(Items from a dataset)
--- START ---

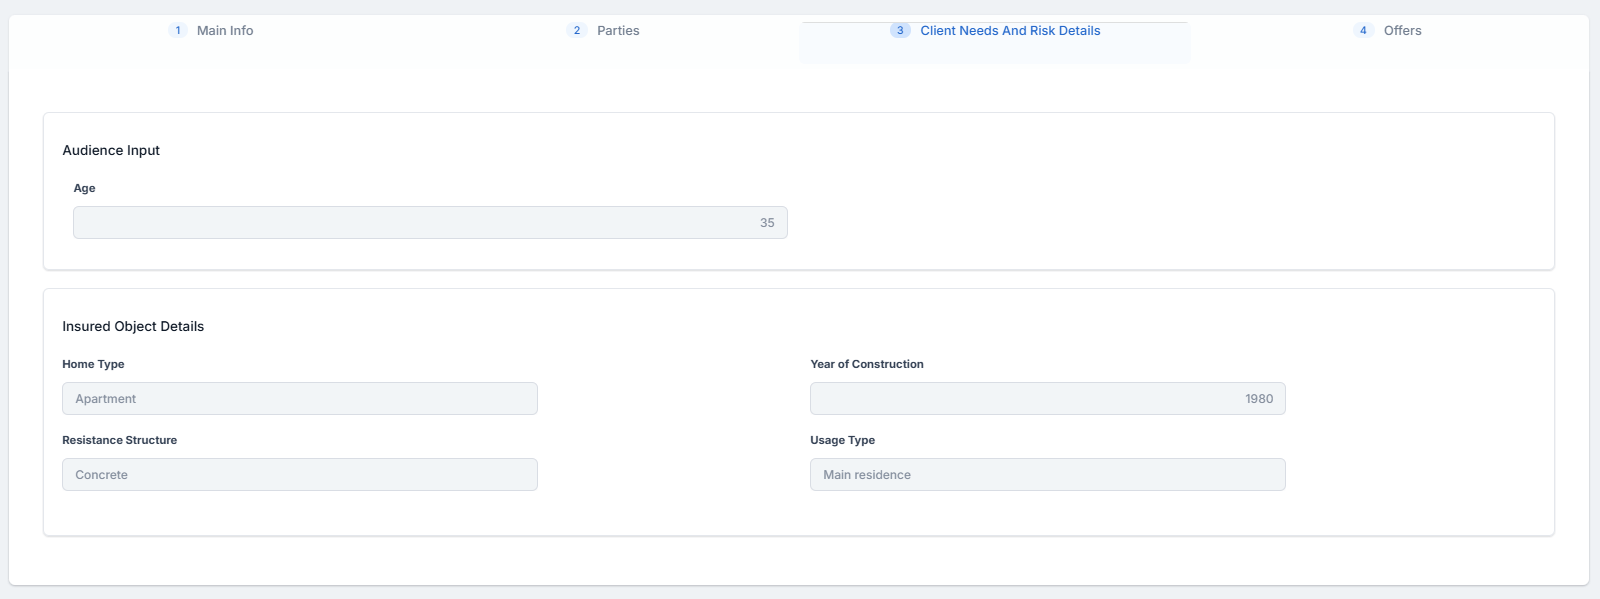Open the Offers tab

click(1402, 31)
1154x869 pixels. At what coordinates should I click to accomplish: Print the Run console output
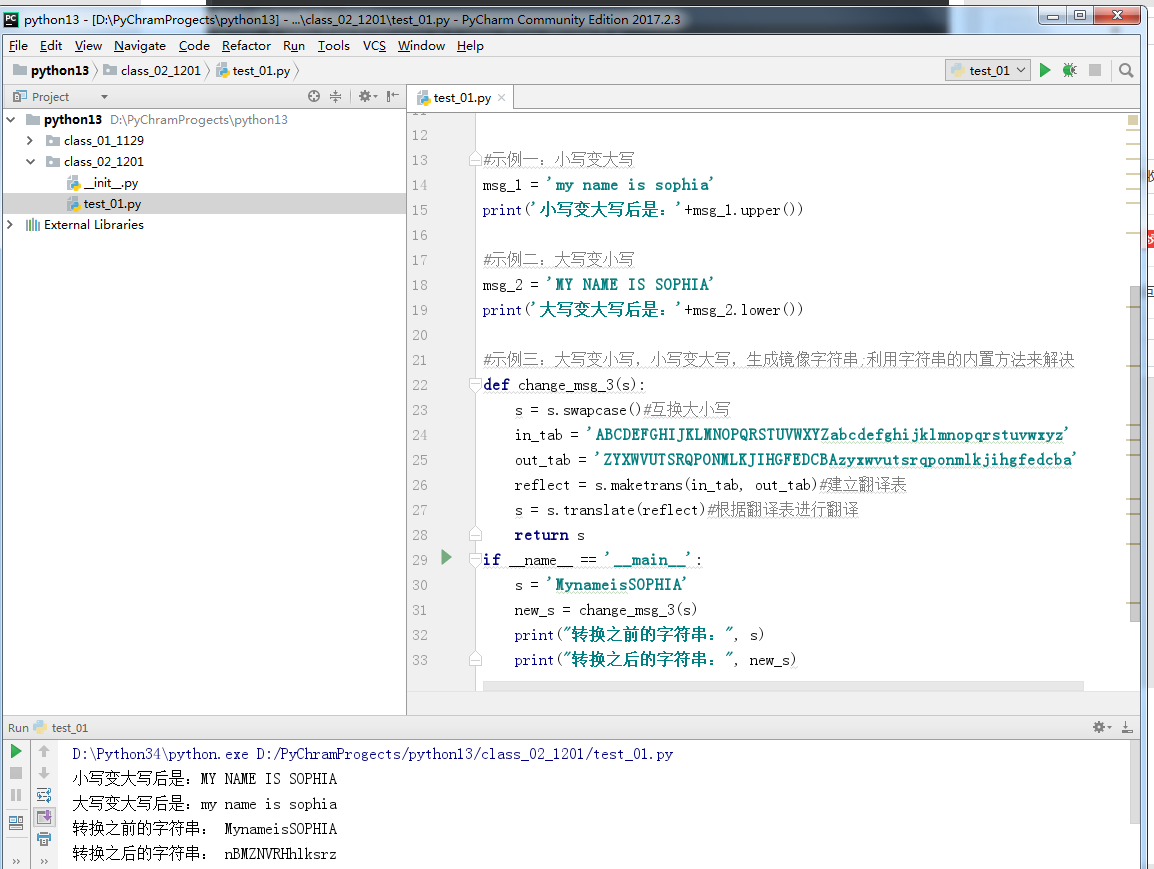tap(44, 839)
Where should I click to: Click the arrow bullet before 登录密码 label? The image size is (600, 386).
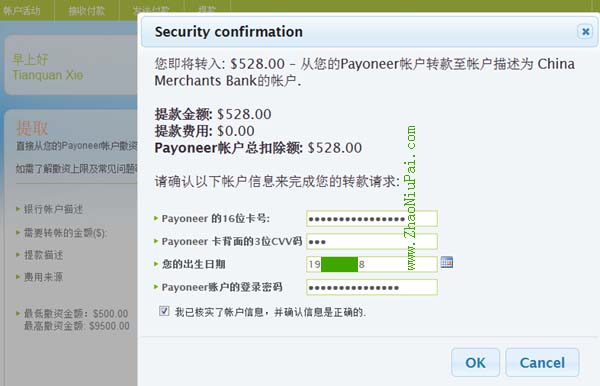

--- END ---

Copy exactly and only this span: the line with "1154x869 pixels. At" through the final line of the entries, both ends included, with the pictures left out.

1154x869 pixels. At what coordinates should I click to accomplish: Print the Run console output
tap(44, 839)
Where should I click to: Click the arrow bullet before 登录密码 label? The image size is (600, 386).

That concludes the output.